If you are able to use a tripod keep your ISO as low as possible and make sure that you either use a remote trigger or the self-timer on the camera. You are going to be photographing with long exposures so even pressing the shutter button on your camera will cause camera shake.
Don’t forget lighting
Sometimes you may find that some caves have some lighting installed. Even then it will still be pretty dark. If you are allowed, bringing some form of lighting can help you when photographing inside the cave. For example, an off-camera flash can allow you to experiment with some interesting lighting and compositions. Place the flash behind some rocks or to the side of some stalagmites for some interesting shadows. Another option is a simple LED light stand. They are compact and pretty cheap and can allow you to light specific points in your composition.
If you are not allowed any lighting or you don’t have any, at the very least take a torch with you. You can use it to illuminate specific areas of the scene. Select a longish exposure of at least a few seconds and whilst the shutter is open, paint the subject with the torchlight.
Protect your equipment
Needless to say, that in the dark, wet and muddy conditions of a cave, your camera can be at risk. Be sure that you don’t drop it into water or even on the rocks. It is also worth taking a couple of small hand towels to use to wipe your equipment dry and clean if gets wet or muddy. Also, keep in mind that there is a chance that when you leave the cave your lens might begin to steam up due to condensation. This is because often deep inside caves might be significantly colder than outside. Just give your camera 20 minutes or so to come to the temperature of the outside.
Capture the details
Stalagmites, stalactites, rock formations and even shadows can all be interesting subjects to photograph. So, make sure you look around and keep your eyes open for anything unusual or interesting. These close-up details can often make a huge difference to the overall set of images from the cave.
Give a sense of scale
You know that feeling when you set eyes on the vast cavern for the first time? That’s is what you should look to re-create for the viewer. The problem with cameras is that even though they are incredibly advanced, they are still no match for the human eye. When we see that gigantic cave, not only are we seeing it in 3D, but we are subconsciously aware of the scale of it. To achieve this in a photo you need to help the viewer by giving them something to compare against.

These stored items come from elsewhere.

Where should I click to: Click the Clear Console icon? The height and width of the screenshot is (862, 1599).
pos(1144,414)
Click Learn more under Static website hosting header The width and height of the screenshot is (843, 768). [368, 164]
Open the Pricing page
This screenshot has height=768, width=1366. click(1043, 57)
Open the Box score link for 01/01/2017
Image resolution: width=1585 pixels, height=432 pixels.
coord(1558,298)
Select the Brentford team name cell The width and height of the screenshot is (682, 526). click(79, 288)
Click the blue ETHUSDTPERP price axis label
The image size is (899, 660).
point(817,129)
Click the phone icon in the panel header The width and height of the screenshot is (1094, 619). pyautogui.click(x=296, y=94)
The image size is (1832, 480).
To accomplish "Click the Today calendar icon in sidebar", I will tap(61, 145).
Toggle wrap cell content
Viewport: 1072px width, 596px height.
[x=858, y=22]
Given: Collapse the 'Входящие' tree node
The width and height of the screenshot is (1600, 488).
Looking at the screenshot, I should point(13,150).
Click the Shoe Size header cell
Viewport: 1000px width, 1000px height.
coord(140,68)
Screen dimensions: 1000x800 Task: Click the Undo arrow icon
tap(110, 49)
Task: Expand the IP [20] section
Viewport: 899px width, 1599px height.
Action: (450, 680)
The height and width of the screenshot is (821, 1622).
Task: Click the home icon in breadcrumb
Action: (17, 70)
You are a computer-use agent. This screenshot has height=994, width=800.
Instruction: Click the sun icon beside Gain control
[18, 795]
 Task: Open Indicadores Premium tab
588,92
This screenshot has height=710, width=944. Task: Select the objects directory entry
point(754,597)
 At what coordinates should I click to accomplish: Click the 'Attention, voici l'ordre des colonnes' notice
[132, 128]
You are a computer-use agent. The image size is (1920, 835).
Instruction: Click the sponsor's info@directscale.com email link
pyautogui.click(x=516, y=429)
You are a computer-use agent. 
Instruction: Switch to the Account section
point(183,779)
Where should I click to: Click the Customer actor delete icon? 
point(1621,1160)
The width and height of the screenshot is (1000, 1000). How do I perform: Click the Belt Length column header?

For example, take a photo of a giant tree and it will look like any other tree. But put a car next to the tree and suddenly we can see how big the tree is. This is the same principle for when photographing caves. If you want to show a sense of scale, try to incorporate a person into the photo.
Have lots of batteries
Long exposure photography will use up a lot of battery power. It’s not unfeasible to go through 2 or 3 batteries in just one shoot. So, make sure you pack a lot of fully charged spares. It’s also worth packing them somewhere accessible. The last thing that you want to be doing in the dark is rummaging around in your backpack.
Be very careful
Caves are dangerous and should be treated with respect and caution. Unless you are an experienced caver do not venture into areas that are deep inside the cave. Getting lost inside a cave can have serious life-threatening consequences. But even in well-marked caves, there is still a danger of injuries by slipping and even hitting your head against the low rocks. Try to wear a hard hat and never take any unnecessary risks. No photo is worth risking your life.
Photographing caves can be very difficult to master. But if you can capture great photos of caves, it leaves people in awe. Follow the tips above and you will be on your way to capturing great photos of caves.